WHAT YOU HAVE TO DO: Every line of the listing below from the one with "Click the Semaines column header" up to and including the one with "The height and" should be retyped exactly, and nothing else; pictures are not part of the copy.

[RAW DATA Boundary: Start]

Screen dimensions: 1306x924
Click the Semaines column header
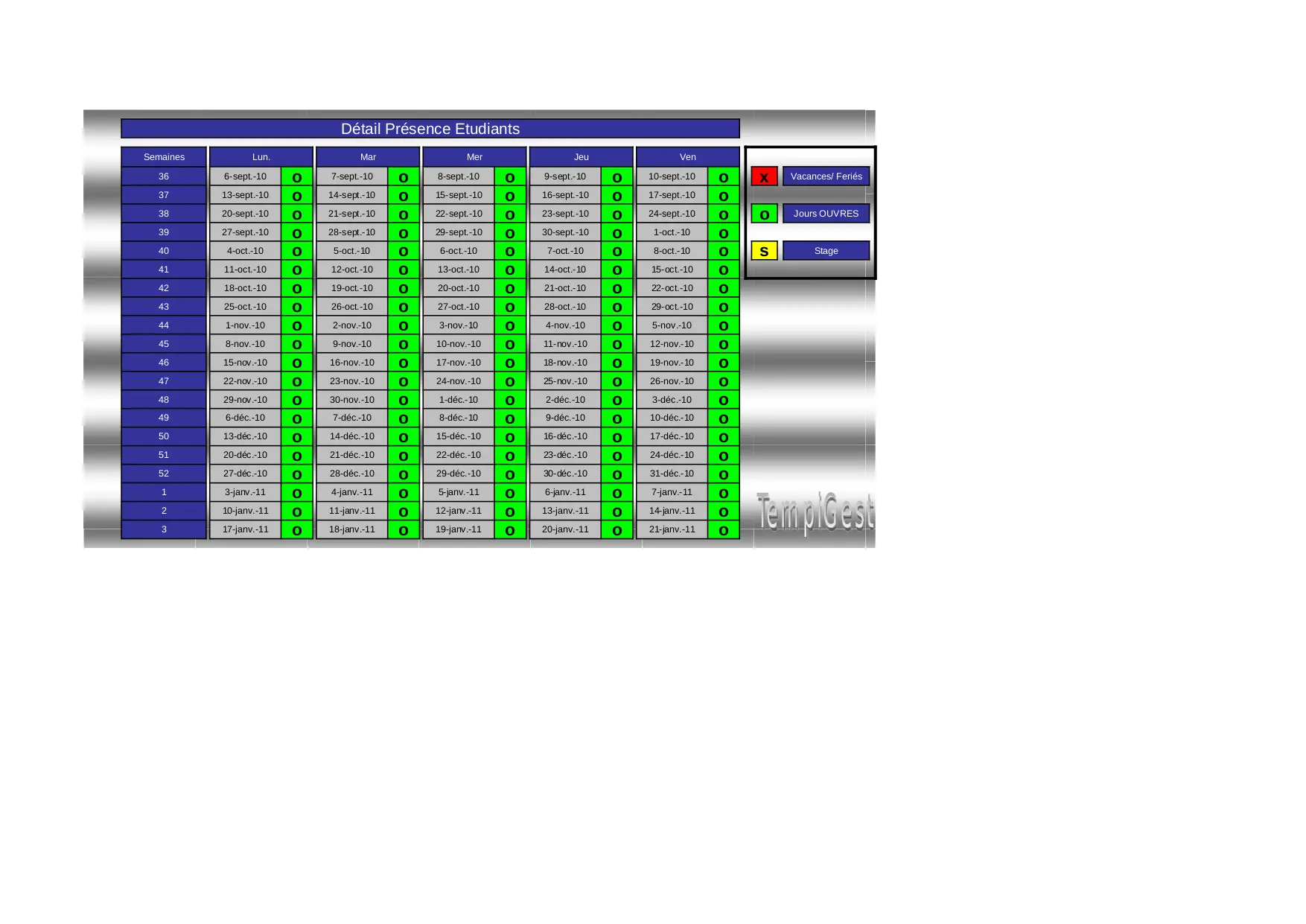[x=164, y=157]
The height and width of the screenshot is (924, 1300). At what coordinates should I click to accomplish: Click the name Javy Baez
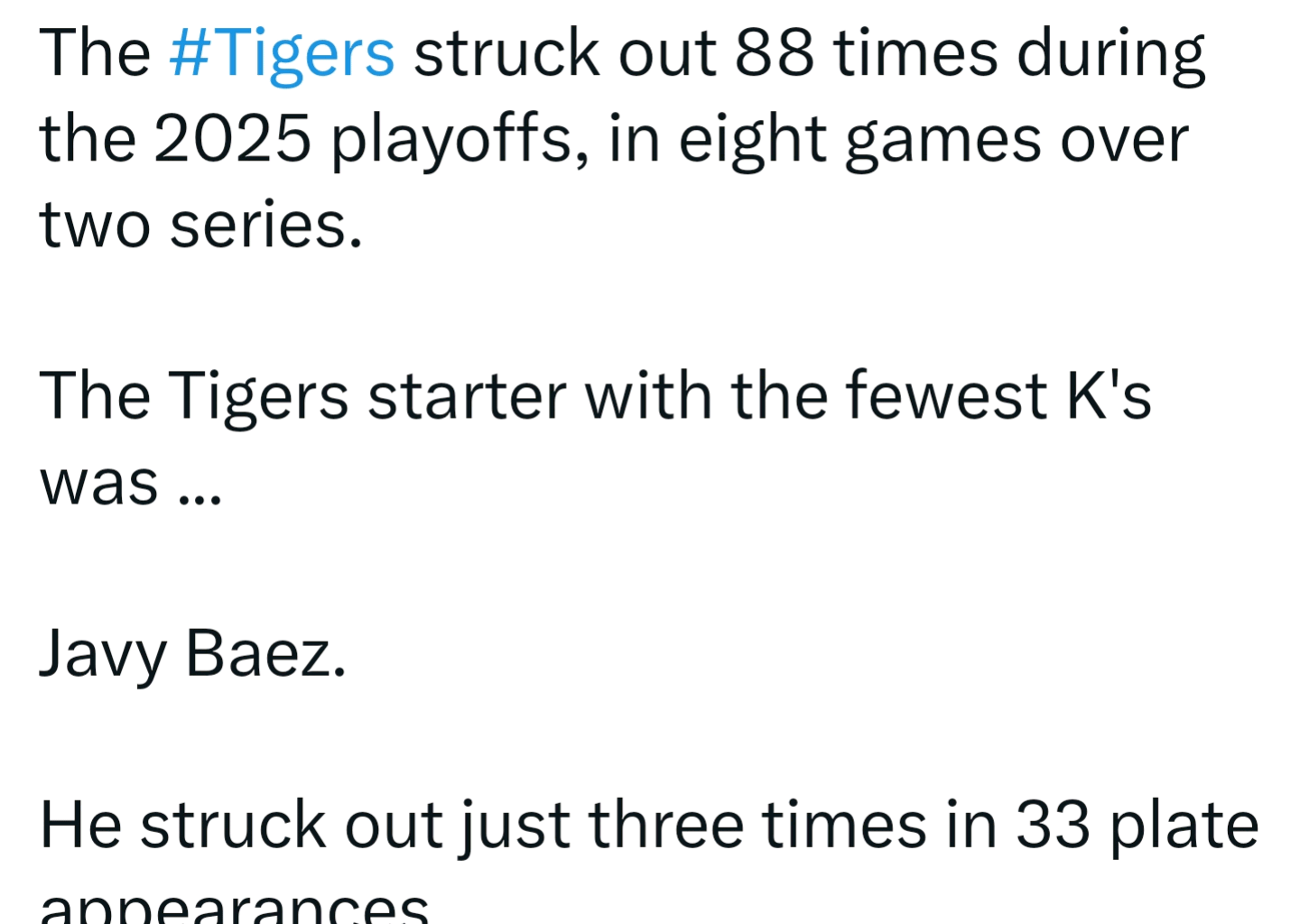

[RAW DATA Boundary: End]
[RAW DATA Boundary: Start]

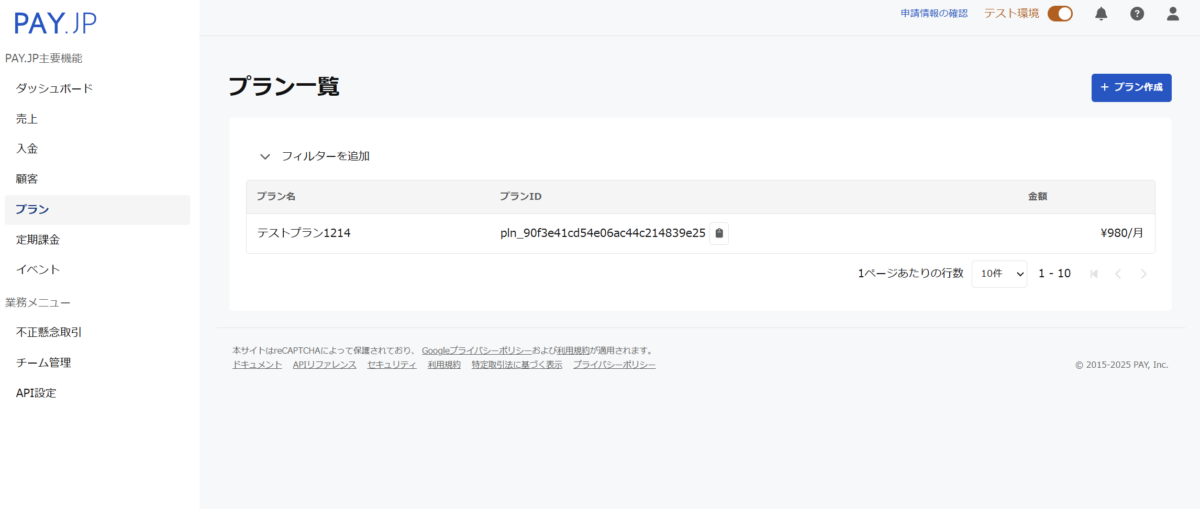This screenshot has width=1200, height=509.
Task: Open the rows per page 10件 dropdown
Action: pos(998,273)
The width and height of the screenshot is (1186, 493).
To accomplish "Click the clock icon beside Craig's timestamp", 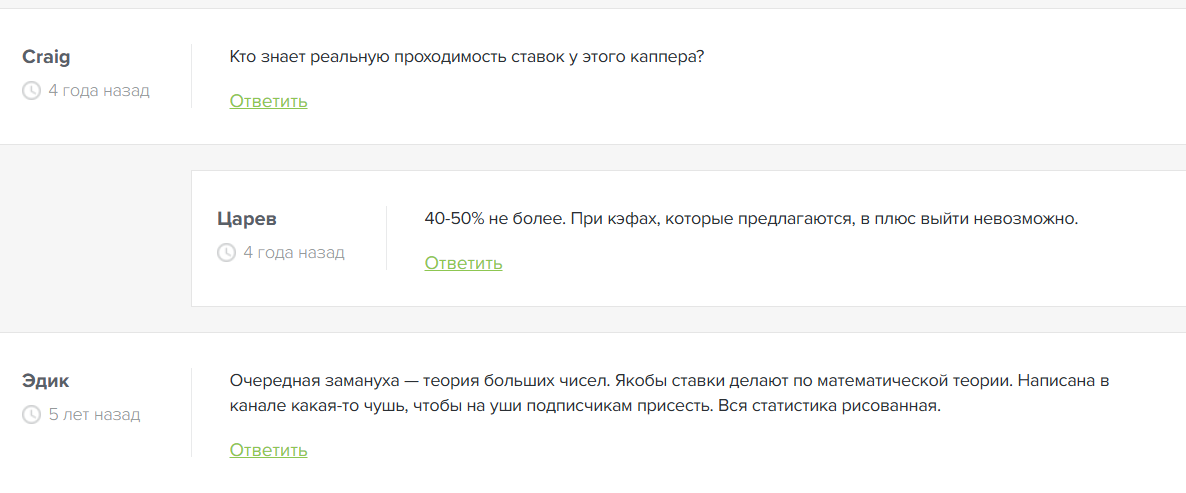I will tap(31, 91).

[RAW DATA Boundary: End]

WRITTEN ANSWER:
Click the Semaines column header
[x=164, y=157]
The height and width of the screenshot is (924, 1300). At what coordinates should I click to accomplish: Click the name Javy Baez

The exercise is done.